[What is needed]:
Rewrite every entry below, replacing each occurrence of "computer-use agent" with "desktop assistant" and leaving everything else unchanged.

[Listed entries]:
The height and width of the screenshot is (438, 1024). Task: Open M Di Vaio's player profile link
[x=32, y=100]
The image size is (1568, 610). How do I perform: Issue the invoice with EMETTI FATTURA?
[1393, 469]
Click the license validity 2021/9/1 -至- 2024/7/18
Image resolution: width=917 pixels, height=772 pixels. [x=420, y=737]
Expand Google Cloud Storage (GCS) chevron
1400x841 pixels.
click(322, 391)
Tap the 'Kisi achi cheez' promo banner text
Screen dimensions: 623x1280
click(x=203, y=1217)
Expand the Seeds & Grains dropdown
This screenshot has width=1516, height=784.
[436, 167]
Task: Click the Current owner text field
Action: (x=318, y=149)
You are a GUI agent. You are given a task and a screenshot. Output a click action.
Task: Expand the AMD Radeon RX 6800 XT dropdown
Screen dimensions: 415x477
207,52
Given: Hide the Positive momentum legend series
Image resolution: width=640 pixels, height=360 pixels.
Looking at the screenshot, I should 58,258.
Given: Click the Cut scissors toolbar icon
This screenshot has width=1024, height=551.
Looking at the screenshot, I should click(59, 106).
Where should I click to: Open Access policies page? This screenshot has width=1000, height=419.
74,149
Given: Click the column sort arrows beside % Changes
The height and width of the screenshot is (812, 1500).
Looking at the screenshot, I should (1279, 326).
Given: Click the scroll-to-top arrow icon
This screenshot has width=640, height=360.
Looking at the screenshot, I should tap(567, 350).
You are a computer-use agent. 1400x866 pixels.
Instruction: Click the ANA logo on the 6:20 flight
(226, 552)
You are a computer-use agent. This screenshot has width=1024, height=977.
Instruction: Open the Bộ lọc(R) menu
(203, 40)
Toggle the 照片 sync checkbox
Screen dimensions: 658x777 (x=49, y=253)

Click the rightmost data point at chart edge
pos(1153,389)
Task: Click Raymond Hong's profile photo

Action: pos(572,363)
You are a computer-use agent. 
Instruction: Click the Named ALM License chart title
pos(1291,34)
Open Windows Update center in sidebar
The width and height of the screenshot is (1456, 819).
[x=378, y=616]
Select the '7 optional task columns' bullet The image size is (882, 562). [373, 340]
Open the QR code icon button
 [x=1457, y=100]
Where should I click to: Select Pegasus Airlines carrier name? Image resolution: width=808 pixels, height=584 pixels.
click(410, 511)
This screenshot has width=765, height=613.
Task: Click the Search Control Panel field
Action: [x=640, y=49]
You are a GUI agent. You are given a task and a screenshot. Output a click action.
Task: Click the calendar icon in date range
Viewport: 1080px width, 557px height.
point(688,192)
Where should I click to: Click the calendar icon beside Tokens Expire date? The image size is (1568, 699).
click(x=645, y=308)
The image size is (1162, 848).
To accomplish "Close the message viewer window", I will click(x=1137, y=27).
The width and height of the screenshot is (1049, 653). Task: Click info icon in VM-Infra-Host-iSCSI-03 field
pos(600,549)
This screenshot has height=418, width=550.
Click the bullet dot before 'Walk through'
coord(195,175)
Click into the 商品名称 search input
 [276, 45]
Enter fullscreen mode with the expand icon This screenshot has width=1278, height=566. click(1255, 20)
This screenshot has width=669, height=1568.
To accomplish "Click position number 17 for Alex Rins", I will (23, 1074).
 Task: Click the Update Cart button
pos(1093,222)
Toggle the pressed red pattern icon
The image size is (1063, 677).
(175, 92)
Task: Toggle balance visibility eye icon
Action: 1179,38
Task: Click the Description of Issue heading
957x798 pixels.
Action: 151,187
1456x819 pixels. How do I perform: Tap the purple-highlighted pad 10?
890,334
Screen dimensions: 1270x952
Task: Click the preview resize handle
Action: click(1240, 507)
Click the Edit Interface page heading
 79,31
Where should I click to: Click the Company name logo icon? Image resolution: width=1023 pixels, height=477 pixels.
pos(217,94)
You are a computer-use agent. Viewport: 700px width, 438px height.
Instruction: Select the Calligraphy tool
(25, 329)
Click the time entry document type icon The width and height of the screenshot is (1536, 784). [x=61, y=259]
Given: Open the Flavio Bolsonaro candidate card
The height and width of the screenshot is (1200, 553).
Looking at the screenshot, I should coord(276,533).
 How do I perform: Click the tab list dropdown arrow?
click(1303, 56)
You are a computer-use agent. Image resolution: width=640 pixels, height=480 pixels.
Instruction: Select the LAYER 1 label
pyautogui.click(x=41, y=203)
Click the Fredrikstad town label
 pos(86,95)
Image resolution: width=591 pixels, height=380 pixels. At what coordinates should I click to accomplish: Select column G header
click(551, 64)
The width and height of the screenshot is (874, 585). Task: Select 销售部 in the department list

[Worked solution]:
The height and width of the screenshot is (438, 1024). Task: Open M Di Vaio's player profile link
[x=32, y=100]
The image size is (1568, 610). How do I perform: Issue the invoice with EMETTI FATTURA?
[1393, 469]
Click the license validity 2021/9/1 -至- 2024/7/18
Image resolution: width=917 pixels, height=772 pixels. [x=420, y=737]
Expand Google Cloud Storage (GCS) chevron
1400x841 pixels.
click(322, 391)
Tap the 'Kisi achi cheez' promo banner text
Screen dimensions: 623x1280
click(x=203, y=1217)
Expand the Seeds & Grains dropdown
This screenshot has width=1516, height=784.
[436, 167]
Task: Click the Current owner text field
Action: (x=318, y=149)
You are a GUI agent. You are given a task and a screenshot. Output a click action.
Task: Expand the AMD Radeon RX 6800 XT dropdown
Screen dimensions: 415x477
207,52
Given: Hide the Positive momentum legend series
Image resolution: width=640 pixels, height=360 pixels.
Looking at the screenshot, I should 58,258.
Given: Click the Cut scissors toolbar icon
This screenshot has width=1024, height=551.
Looking at the screenshot, I should click(59, 106).
Where should I click to: Open Access policies page? This screenshot has width=1000, height=419.
74,149
Given: Click the column sort arrows beside % Changes
The height and width of the screenshot is (812, 1500).
Looking at the screenshot, I should (1279, 326).
Given: Click the scroll-to-top arrow icon
This screenshot has width=640, height=360.
Looking at the screenshot, I should tap(567, 350).
You are a desktop assistant. 1400x866 pixels.
Instruction: Click the ANA logo on the 6:20 flight
(226, 552)
You are a desktop assistant. This screenshot has width=1024, height=977.
Instruction: Open the Bộ lọc(R) menu
(203, 40)
Toggle the 照片 sync checkbox
Screen dimensions: 658x777 (x=49, y=253)

Click the rightmost data point at chart edge
pos(1153,389)
Task: Click Raymond Hong's profile photo

Action: pos(572,363)
You are a desktop assistant. 
Instruction: Click the Named ALM License chart title
pos(1291,34)
Open Windows Update center in sidebar
The width and height of the screenshot is (1456, 819).
[x=378, y=616]
Select the '7 optional task columns' bullet The image size is (882, 562). [373, 340]
Open the QR code icon button
 [x=1457, y=100]
Where should I click to: Select Pegasus Airlines carrier name? Image resolution: width=808 pixels, height=584 pixels.
click(410, 511)
This screenshot has width=765, height=613.
Task: Click the Search Control Panel field
Action: [x=640, y=49]
You are a GUI agent. You are given a task and a screenshot. Output a click action.
Task: Click the calendar icon in date range
Viewport: 1080px width, 557px height.
point(688,192)
Where should I click to: Click the calendar icon beside Tokens Expire date? The image size is (1568, 699).
click(x=645, y=308)
The image size is (1162, 848).
To accomplish "Close the message viewer window", I will click(x=1137, y=27).
The width and height of the screenshot is (1049, 653). Task: Click info icon in VM-Infra-Host-iSCSI-03 field
pos(600,549)
This screenshot has height=418, width=550.
Click the bullet dot before 'Walk through'
coord(195,175)
Click into the 商品名称 search input
 [276, 45]
Enter fullscreen mode with the expand icon This screenshot has width=1278, height=566. click(1255, 20)
This screenshot has width=669, height=1568.
To accomplish "Click position number 17 for Alex Rins", I will (23, 1074).
 Task: Click the Update Cart button
pos(1093,222)
Toggle the pressed red pattern icon
The image size is (1063, 677).
(175, 92)
Task: Toggle balance visibility eye icon
Action: 1179,38
Task: Click the Description of Issue heading
957x798 pixels.
Action: 151,187
1456x819 pixels. How do I perform: Tap the purple-highlighted pad 10?
890,334
Screen dimensions: 1270x952
Task: Click the preview resize handle
Action: click(1240, 507)
Click the Edit Interface page heading
 79,31
Where should I click to: Click the Company name logo icon? Image resolution: width=1023 pixels, height=477 pixels.
pos(217,94)
You are a desktop assistant. Viewport: 700px width, 438px height.
Instruction: Select the Calligraphy tool
(25, 329)
Click the time entry document type icon The width and height of the screenshot is (1536, 784). [x=61, y=259]
Given: Open the Flavio Bolsonaro candidate card
The height and width of the screenshot is (1200, 553).
Looking at the screenshot, I should coord(276,533).
 How do I perform: Click the tab list dropdown arrow?
click(1303, 56)
You are a desktop assistant. Image resolution: width=640 pixels, height=480 pixels.
Instruction: Select the LAYER 1 label
pyautogui.click(x=41, y=203)
Click the Fredrikstad town label
 pos(86,95)
Image resolution: width=591 pixels, height=380 pixels. At what coordinates should I click to accomplish: Select column G header
click(551, 64)
The width and height of the screenshot is (874, 585). Task: Select 销售部 in the department list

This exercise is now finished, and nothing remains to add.